There are vocals on several of the tracks, “Glorious Whores” among them, but no discernible lyrics to form a verse/chorus trade, which only underscores the dudes-in-a-room-playing-off-the-cuff spirit of the record as a whole. None of these players are strangers to improv or to collaboration, so to have them working together is still an experiment, but definitely one that benefits from their general readiness to plug in and play.

And the shorter, more atmospheric pieces — “Un Gribouillis De La Beauté,” “Black Without White,” “A la Fin Je l’Espère Calme” — do much to avoid a “sessions” kind of feel, adding range to the project overall and giving context to the post-grunge guitar work on “Safe in Pieces” or the dreamy meld in “Tenderloin Vignette.” That tradeoff becomes even more apparent on side B, with four tracks beginning with “Black Without White” leading into “Safe in Pieces” and the pair of “A la Fin Je l’Espère Calme” and “The Rocky Road to Holiness” closing out.

More conversation is had — literal and figurative — as guitars play off each other in “A la Fin Je l’Espère Calme,” but with how fluidly they do so, it would be easy to listen to a a whole record of nothing but that, particularly with the keys surrounding.

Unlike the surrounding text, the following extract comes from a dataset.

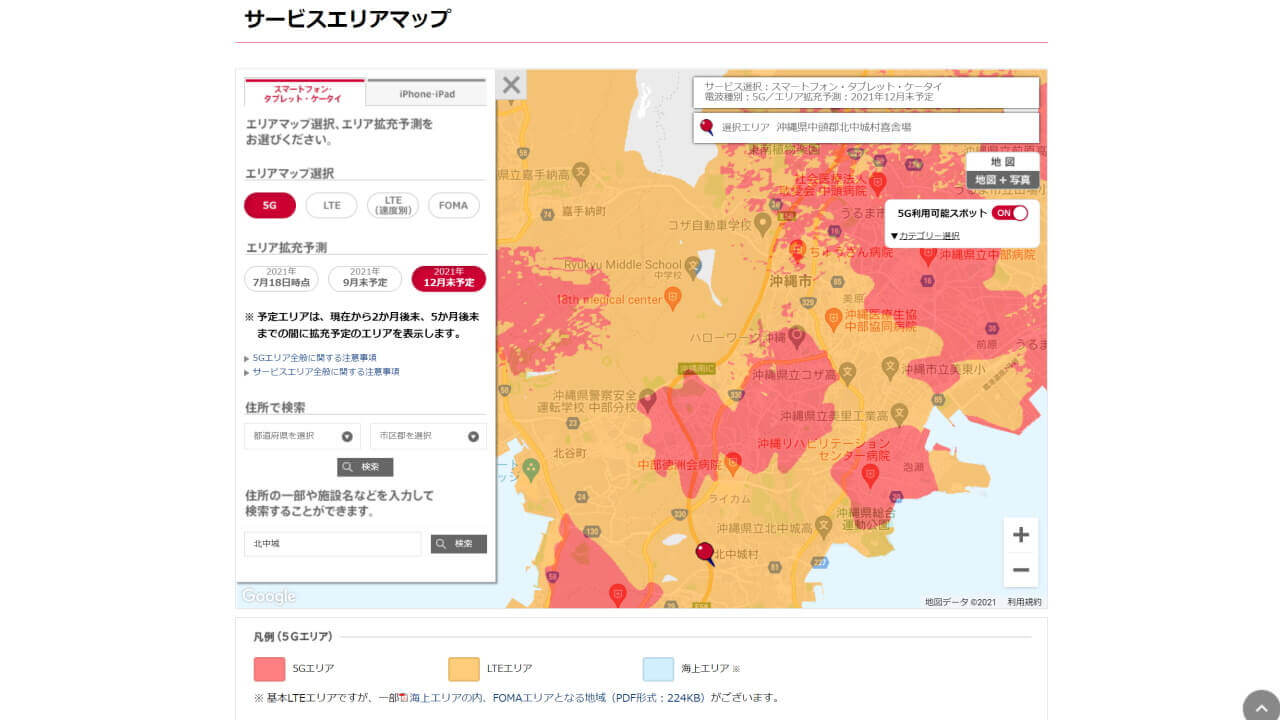Viewport: 1280px width, 720px height.
Task: Zoom out using the map minus icon
Action: pos(1020,569)
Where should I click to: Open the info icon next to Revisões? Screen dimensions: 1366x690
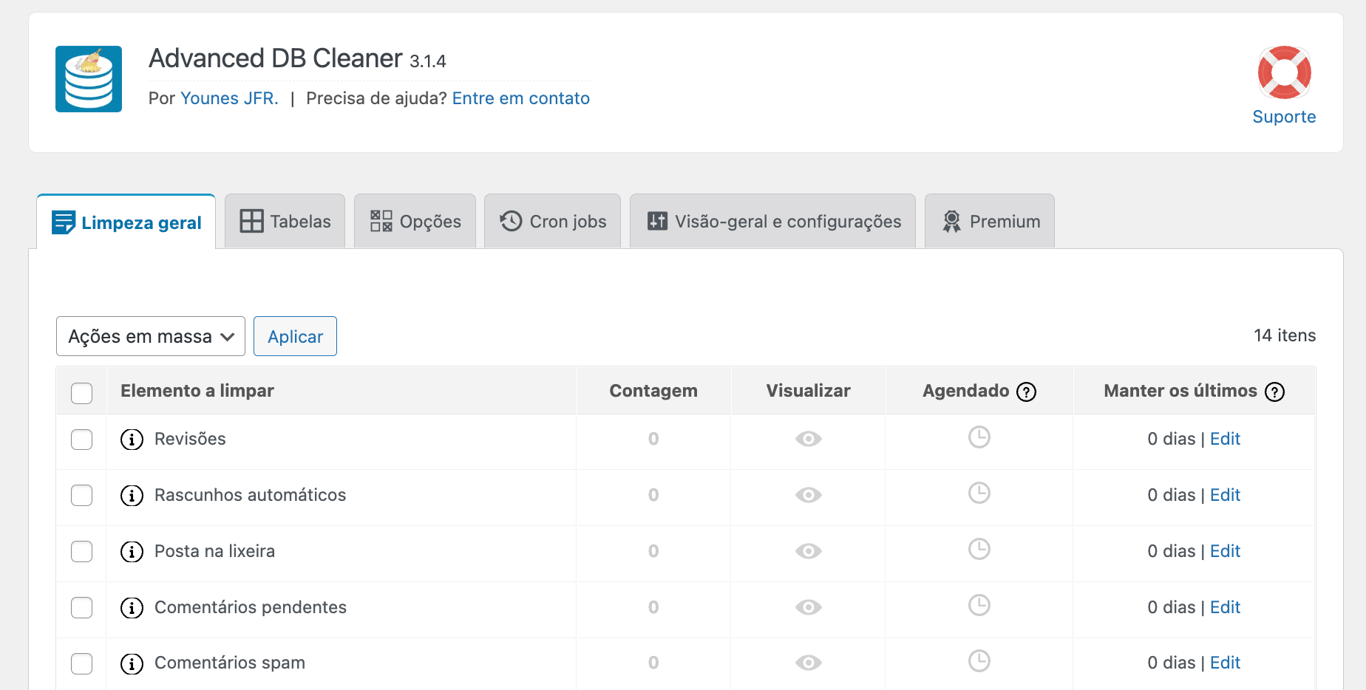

To call it a jam I guess is fair enough, but it’s more of a standalone piece, and it comes apart to let the quiet start of the finale set its mood with more foreboding guitar, toms and cymbal wash, introducing chanting before the two-minute mark and dropping out circa 2:30 into its 7:29 to let the guitar introduce the figure on which “The Rocky Road to Holiness” will roll Double Quartet Serie Vol. 1 to its conclusion, both drummers working in lockstep as the bass and guitars build around them.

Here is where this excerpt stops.